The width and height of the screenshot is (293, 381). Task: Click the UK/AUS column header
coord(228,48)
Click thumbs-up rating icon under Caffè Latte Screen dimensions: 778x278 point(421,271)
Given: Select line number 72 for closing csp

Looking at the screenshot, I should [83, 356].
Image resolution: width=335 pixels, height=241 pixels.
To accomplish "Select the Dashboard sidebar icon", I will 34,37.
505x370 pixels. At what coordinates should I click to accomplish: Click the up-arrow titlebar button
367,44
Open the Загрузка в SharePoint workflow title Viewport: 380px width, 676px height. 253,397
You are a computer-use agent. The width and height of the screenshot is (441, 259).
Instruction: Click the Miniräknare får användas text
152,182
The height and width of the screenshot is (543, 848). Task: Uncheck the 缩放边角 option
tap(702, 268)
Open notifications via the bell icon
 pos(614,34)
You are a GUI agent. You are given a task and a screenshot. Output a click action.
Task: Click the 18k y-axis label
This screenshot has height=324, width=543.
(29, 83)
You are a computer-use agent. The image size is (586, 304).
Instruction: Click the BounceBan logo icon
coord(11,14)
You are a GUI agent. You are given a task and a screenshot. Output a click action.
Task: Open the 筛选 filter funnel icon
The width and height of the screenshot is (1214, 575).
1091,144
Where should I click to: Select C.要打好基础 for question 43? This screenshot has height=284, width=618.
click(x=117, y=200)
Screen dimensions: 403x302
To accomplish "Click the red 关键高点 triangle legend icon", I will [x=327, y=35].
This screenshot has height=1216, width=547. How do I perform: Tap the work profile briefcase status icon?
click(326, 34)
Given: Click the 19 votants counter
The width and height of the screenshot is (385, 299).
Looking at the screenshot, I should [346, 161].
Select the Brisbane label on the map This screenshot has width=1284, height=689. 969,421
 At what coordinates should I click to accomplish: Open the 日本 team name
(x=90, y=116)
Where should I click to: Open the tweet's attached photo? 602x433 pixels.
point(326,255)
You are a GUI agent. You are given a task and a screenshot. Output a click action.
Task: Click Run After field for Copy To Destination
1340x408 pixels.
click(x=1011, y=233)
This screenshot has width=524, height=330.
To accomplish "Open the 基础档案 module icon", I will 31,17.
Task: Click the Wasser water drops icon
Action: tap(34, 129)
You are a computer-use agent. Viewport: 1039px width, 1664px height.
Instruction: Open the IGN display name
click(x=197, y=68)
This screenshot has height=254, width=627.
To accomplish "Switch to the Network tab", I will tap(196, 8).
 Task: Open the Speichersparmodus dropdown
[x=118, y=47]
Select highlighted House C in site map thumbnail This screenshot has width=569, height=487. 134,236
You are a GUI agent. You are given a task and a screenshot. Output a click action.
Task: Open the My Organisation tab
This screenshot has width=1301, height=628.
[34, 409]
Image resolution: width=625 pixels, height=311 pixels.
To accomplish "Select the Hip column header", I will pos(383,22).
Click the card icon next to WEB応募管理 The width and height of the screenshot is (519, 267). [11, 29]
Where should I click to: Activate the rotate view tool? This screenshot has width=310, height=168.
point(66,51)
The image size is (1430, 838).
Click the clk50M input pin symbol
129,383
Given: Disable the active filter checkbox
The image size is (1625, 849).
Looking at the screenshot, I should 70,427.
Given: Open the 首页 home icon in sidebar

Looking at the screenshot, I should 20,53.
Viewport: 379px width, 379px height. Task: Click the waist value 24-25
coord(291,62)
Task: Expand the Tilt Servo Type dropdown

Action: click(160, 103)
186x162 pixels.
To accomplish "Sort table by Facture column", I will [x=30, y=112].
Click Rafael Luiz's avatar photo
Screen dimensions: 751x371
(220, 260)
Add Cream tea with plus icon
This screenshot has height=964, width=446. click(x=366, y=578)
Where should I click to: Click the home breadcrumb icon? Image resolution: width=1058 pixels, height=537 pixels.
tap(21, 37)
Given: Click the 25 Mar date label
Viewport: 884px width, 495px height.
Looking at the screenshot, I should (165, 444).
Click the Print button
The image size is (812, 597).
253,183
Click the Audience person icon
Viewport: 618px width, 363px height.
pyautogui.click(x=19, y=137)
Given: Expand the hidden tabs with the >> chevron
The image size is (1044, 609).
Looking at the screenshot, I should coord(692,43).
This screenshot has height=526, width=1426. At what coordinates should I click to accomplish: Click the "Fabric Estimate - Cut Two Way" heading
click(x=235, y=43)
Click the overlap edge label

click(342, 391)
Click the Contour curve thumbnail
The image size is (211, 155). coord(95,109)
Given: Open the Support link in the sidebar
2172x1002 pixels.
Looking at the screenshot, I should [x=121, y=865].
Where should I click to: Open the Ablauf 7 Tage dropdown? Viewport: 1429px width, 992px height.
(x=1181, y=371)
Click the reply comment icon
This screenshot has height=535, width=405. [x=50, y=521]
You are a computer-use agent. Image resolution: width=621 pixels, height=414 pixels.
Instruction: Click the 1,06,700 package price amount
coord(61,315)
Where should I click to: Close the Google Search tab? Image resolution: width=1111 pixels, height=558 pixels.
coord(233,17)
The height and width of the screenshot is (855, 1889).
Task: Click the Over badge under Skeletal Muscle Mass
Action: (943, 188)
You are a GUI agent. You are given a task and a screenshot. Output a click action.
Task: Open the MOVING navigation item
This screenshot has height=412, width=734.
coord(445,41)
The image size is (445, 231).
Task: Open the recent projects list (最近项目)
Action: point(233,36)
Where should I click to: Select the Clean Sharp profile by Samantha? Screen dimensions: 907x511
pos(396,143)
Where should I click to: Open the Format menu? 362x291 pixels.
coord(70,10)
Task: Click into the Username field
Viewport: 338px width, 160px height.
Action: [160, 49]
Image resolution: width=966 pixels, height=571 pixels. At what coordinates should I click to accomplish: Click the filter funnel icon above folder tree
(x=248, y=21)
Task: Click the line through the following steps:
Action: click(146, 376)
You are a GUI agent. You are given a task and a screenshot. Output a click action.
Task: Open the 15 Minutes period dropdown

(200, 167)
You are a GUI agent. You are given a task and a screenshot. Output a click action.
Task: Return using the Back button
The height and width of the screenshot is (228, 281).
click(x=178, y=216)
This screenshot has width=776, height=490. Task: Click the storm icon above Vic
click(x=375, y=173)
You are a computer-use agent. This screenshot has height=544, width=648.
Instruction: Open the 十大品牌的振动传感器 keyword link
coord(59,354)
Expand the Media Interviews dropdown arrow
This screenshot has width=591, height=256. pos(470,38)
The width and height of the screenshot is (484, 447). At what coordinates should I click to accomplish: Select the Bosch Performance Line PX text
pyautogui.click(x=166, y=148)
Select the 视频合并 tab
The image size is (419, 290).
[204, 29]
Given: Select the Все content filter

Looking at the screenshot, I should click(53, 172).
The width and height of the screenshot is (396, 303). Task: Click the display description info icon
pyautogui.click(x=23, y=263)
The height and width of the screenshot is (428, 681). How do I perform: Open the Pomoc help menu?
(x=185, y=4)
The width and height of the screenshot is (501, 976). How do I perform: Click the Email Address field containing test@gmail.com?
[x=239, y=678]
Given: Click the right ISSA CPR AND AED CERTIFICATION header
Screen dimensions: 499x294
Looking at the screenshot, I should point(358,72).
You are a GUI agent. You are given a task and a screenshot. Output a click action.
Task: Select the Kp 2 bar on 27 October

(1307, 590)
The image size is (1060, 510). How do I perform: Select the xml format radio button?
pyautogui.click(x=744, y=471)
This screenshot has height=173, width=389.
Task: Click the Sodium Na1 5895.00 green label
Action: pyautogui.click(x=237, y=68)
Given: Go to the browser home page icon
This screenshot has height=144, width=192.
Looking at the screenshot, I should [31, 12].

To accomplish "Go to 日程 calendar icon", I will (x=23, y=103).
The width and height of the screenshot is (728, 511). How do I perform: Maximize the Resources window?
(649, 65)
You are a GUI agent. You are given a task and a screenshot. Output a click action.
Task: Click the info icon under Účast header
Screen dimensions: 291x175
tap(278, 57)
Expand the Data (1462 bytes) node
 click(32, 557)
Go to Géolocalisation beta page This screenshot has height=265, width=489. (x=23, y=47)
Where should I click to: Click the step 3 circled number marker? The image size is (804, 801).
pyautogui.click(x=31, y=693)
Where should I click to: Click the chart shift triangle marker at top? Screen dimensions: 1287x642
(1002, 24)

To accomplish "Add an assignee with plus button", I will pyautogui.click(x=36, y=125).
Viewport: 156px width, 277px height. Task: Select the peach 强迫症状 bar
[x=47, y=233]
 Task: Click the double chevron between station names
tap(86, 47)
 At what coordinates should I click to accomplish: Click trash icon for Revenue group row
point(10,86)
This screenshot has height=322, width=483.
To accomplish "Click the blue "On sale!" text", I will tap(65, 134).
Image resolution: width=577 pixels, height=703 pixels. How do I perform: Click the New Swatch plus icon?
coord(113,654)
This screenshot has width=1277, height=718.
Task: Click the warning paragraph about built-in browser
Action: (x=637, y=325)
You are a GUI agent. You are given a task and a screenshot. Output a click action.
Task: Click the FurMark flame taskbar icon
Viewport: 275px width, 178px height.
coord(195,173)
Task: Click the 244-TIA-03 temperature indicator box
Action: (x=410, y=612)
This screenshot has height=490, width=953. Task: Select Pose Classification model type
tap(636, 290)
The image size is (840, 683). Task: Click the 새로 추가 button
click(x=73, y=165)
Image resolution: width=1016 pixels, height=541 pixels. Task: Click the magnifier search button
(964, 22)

• EXERCISE OBJECTIVE: State how many lines in the listing above contain "page". Nothing else is needed.

• RESULT OF THIS TASK: 2